Work task
Given the records below, would you repeat exactly the lines that begin at the one containing "Toggle wishlist heart" and end at the one containing "Click the [Выход]", inclusive?

*** Opening of Record extracts ***

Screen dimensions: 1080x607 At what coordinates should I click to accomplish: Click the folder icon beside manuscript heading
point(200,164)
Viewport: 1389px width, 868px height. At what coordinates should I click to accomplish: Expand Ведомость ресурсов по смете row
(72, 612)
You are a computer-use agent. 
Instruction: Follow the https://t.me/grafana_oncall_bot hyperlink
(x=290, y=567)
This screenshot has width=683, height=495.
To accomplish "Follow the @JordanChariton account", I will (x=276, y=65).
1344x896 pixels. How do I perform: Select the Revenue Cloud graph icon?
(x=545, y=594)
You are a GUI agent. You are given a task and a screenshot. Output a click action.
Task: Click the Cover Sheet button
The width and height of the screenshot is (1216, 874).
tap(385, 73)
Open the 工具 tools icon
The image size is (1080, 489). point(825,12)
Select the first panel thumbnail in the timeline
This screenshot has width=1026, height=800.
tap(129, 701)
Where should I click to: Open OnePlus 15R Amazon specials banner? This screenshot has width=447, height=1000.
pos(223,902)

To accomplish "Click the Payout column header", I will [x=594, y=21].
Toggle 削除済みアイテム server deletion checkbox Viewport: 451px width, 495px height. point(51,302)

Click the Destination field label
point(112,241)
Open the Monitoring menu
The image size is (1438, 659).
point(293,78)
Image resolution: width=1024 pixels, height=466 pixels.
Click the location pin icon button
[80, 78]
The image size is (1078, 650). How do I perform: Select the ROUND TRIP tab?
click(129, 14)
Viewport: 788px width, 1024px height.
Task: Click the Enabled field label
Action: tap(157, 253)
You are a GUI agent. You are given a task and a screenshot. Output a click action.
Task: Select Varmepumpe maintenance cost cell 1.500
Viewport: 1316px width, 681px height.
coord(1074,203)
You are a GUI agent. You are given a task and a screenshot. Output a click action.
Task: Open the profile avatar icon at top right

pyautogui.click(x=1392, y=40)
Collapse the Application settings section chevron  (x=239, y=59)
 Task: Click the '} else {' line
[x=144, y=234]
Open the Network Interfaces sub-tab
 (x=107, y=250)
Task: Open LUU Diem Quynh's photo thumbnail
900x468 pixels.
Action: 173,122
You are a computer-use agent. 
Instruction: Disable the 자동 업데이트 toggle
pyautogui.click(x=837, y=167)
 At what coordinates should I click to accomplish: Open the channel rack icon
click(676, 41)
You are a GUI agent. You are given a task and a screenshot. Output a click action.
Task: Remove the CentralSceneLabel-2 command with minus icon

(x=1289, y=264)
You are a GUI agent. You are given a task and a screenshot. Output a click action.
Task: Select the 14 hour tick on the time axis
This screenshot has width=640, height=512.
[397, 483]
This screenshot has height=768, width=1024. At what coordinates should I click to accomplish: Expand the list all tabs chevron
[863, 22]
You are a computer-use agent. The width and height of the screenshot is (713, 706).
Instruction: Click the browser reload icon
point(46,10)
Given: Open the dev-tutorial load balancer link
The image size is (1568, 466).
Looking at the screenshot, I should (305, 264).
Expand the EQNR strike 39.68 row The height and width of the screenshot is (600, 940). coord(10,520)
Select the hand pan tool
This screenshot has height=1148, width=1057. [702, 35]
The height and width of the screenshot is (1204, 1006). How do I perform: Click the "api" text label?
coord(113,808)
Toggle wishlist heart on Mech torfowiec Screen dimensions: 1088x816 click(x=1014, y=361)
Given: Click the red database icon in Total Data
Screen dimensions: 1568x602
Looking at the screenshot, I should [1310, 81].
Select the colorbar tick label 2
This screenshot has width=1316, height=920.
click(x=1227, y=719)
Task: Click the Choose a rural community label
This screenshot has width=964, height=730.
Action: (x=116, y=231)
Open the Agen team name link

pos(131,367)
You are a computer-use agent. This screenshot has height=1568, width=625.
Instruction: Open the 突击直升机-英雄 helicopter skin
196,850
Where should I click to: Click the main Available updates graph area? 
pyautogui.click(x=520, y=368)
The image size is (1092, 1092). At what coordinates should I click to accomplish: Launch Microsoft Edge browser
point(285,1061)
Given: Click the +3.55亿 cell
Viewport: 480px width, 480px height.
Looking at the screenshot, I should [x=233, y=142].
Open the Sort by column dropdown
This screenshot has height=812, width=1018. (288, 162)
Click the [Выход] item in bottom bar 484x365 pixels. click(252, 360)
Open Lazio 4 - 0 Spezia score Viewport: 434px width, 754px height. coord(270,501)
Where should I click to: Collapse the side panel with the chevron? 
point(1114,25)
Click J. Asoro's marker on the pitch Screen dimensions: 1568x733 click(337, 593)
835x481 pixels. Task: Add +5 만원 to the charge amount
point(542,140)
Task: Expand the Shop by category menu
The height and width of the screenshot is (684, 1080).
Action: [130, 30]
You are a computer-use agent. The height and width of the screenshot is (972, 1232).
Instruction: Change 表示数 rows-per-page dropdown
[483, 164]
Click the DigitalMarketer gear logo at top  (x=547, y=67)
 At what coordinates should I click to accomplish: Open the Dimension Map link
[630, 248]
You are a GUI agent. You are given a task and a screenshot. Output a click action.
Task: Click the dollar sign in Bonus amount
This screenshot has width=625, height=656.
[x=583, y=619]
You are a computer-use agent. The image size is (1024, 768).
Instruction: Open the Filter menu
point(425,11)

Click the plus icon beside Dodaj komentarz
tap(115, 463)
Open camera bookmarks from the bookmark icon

*** Close of Record extracts ***

Solution for this task
Toggle wishlist heart on Mech torfowiec Screen dimensions: 1088x816 click(x=1014, y=361)
Given: Click the red database icon in Total Data
Screen dimensions: 1568x602
Looking at the screenshot, I should [1310, 81].
Select the colorbar tick label 2
This screenshot has width=1316, height=920.
click(x=1227, y=719)
Task: Click the Choose a rural community label
This screenshot has width=964, height=730.
Action: (x=116, y=231)
Open the Agen team name link

pos(131,367)
You are a computer-use agent. This screenshot has height=1568, width=625.
Instruction: Open the 突击直升机-英雄 helicopter skin
196,850
Where should I click to: Click the main Available updates graph area? 
pyautogui.click(x=520, y=368)
The image size is (1092, 1092). At what coordinates should I click to accomplish: Launch Microsoft Edge browser
point(285,1061)
Given: Click the +3.55亿 cell
Viewport: 480px width, 480px height.
Looking at the screenshot, I should [x=233, y=142].
Open the Sort by column dropdown
This screenshot has height=812, width=1018. (288, 162)
Click the [Выход] item in bottom bar 484x365 pixels. click(252, 360)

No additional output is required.